Fecha: martes, 6 de marzo de 2018

Houria Belouahri (third from the right) after a meeting with women from a cooperative created in the Bordj Bou Arreridj Province, Algeria. Photo courtesy of El Ghaith Association
Houria Belouahri (third from the right) after a meeting with women from a cooperative created in the Bordj Bou Arreridj Province, Algeria. Photo courtesy of El Ghaith Association

La pobreza entre las mujeres prevalece en las remotas comunidades rurales argelinas. Para los grupos vulnerables, como las viudas, el nivel de pobreza es incluso superior.

Cuando el marido de Fatiha Routane falleció, su hijo mayor tenía seis años.
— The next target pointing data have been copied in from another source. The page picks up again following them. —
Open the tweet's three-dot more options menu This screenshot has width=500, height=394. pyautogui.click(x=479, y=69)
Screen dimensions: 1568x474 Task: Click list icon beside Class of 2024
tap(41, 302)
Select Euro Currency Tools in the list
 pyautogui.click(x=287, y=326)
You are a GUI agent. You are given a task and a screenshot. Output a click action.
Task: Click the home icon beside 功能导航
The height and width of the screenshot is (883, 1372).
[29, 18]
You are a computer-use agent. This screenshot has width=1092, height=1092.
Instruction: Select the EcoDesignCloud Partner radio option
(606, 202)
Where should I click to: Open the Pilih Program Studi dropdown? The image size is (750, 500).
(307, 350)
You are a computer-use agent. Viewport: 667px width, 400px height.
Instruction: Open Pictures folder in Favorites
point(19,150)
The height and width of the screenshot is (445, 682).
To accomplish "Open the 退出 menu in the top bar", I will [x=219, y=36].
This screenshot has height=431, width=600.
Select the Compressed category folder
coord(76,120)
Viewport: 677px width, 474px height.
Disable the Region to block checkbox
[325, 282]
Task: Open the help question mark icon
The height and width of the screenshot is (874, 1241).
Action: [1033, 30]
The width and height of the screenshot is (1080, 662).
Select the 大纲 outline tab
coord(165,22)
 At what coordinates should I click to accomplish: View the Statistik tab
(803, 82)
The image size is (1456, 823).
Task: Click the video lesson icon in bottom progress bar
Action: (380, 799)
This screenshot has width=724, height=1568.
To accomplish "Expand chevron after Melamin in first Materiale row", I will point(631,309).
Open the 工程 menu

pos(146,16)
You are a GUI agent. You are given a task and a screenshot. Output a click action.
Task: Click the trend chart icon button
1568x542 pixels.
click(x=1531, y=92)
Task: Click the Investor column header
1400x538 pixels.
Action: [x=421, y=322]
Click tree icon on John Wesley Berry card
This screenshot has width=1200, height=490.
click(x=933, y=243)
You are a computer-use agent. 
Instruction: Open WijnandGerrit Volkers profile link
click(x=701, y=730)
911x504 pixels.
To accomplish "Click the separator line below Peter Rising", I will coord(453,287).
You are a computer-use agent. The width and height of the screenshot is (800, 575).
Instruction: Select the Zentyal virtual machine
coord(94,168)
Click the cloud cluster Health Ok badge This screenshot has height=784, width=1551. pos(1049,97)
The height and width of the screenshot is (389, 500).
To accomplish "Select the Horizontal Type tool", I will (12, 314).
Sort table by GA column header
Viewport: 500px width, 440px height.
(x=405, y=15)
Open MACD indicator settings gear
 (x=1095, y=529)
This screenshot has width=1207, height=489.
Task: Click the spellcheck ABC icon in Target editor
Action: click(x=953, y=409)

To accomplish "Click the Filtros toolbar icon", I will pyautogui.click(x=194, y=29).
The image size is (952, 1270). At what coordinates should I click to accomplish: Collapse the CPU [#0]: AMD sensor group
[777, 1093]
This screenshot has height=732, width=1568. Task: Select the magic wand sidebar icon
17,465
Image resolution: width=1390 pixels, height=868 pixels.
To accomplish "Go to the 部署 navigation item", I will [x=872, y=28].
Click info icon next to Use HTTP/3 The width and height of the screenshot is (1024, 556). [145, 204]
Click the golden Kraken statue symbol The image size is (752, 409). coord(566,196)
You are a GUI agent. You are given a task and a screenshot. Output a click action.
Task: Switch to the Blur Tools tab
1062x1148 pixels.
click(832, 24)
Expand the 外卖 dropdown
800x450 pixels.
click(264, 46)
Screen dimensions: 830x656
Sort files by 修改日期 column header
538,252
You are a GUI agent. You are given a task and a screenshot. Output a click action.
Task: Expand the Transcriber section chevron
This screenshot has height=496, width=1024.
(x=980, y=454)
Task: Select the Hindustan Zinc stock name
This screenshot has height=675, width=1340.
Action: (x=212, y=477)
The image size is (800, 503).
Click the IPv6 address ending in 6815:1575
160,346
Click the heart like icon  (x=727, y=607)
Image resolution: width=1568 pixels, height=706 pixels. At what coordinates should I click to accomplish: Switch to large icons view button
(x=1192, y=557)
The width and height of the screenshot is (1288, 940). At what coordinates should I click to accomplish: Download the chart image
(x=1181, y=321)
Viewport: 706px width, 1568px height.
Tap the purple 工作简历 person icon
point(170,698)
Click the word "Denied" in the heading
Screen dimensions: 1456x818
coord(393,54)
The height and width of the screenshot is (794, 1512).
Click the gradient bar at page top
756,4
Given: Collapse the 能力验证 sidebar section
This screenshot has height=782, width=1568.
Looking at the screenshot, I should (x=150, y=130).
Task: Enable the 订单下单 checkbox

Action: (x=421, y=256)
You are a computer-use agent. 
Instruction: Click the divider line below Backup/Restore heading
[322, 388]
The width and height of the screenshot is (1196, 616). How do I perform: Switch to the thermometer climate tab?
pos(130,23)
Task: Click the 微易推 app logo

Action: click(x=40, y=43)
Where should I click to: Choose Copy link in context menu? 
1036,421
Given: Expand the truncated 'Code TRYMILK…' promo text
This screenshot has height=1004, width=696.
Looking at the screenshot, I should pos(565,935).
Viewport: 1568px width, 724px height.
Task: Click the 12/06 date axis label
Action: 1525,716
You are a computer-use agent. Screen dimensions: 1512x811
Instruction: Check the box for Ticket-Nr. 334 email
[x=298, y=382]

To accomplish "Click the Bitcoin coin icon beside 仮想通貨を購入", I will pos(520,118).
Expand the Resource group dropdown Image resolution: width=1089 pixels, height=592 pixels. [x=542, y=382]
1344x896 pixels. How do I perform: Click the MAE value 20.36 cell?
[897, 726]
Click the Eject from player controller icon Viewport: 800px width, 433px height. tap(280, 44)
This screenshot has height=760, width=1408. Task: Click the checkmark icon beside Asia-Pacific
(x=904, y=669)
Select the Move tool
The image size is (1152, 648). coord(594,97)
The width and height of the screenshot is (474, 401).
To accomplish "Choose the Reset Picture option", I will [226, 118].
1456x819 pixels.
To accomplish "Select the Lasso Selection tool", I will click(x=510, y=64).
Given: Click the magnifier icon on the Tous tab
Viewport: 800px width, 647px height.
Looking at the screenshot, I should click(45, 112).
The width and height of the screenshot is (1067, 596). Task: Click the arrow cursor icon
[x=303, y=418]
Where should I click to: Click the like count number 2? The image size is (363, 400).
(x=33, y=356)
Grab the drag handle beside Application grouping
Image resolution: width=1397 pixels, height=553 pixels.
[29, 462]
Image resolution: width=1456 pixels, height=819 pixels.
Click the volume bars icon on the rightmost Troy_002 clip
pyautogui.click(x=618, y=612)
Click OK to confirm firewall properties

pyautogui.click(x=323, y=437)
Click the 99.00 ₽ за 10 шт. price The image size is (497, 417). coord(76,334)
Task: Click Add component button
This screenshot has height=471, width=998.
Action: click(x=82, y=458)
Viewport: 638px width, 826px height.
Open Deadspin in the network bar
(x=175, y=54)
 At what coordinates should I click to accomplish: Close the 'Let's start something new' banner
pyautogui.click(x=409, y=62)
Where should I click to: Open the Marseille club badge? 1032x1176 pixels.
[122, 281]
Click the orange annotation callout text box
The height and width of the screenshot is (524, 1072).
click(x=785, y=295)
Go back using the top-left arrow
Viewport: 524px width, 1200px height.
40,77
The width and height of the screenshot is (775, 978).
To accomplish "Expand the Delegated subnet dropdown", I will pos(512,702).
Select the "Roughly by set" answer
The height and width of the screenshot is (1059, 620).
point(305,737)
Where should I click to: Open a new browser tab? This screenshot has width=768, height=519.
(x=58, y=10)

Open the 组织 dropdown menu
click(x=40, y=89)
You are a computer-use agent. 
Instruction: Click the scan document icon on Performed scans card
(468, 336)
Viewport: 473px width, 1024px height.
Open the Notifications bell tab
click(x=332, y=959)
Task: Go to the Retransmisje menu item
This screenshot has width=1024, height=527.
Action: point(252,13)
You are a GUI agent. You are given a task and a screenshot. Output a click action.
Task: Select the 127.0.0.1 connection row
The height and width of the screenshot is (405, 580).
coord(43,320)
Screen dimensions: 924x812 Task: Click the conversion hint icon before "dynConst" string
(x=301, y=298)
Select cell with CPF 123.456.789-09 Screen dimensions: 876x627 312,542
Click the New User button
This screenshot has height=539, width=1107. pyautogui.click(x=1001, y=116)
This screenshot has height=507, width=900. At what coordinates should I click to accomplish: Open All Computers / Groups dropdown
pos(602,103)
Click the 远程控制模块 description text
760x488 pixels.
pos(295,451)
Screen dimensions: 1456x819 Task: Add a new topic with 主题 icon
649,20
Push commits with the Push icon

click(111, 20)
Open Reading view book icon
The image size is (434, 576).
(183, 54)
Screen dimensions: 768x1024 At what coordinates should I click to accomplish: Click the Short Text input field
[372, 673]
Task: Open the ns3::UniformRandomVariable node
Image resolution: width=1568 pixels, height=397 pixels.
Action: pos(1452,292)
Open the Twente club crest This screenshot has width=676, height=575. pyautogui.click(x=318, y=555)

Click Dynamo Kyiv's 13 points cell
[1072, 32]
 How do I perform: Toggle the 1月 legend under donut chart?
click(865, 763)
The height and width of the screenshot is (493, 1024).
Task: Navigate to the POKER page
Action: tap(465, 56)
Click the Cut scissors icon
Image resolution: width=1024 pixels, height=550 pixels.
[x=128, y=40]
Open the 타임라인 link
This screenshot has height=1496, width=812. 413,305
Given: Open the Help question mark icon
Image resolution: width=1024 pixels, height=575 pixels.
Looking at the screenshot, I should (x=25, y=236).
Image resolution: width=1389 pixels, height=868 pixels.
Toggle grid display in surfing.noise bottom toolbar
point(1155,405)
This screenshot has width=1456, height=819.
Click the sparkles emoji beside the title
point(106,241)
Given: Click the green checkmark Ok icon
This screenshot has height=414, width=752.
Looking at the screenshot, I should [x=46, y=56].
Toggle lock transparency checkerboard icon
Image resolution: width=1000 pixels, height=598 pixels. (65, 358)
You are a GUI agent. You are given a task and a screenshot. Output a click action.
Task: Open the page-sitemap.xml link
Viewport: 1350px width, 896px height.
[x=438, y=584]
La viuda de 39 años, que vive en la provincia de Bordj Bou Arreridj, una zona rural remota en la parte nororiental de Argelia, se vio obligada a desafiar todos los estereotipos para ganar dinero y poder criar a cuatro hijas e hijos por sí sola.

Su historia es la de muchas mujeres, como lo revela el primer estudio socioeconómico sobre las mujeres de 24 municipios de la región de Bordj Bou Arreridj, llevado a cabo en 2015. El estudio fue realizado por la organización El Ghaith, con el apoyo del Fondo para la Igualdad de Género de ONU Mujeres, y demostró que persisten altos niveles de pobreza entre las mujeres, especialmente las viudas, divorciadas y las jefas de hogares, así como falta de acceso a la educación, la salud y a oportunidades de empleo.

Desde que se publicó y difundió el estudio, más autoridades han ido tomando conciencia de los desafíos que enfrentan las mujeres en estas comunidades, y están colaborando con El Ghaith y otras organizaciones locales para brindar apoyo a través de "centros de proximidad": unidades móviles de extensión establecidas por el Gobierno.

Routane se encuentra entre las más de 450 mujeres procedentes de los cinco municipios más pobres que participan en el proyecto.

"Recibí dos cabras y ahora tengo ocho", asegura Routane, para luego explicar que "solía pasar mucho tiempo con las vecinas y los vecinos, o delante de la televisión, pero ahora soy una integrante productiva de la sociedad y ayudo a otras mujeres".

Desde 2015, el proyecto no sólo ha ayudado a mejorar los ingresos de las mujeres, sino que les ha otorgado las herramientas necesarias para convertirse en integrantes activas de sus respectivas comunidades.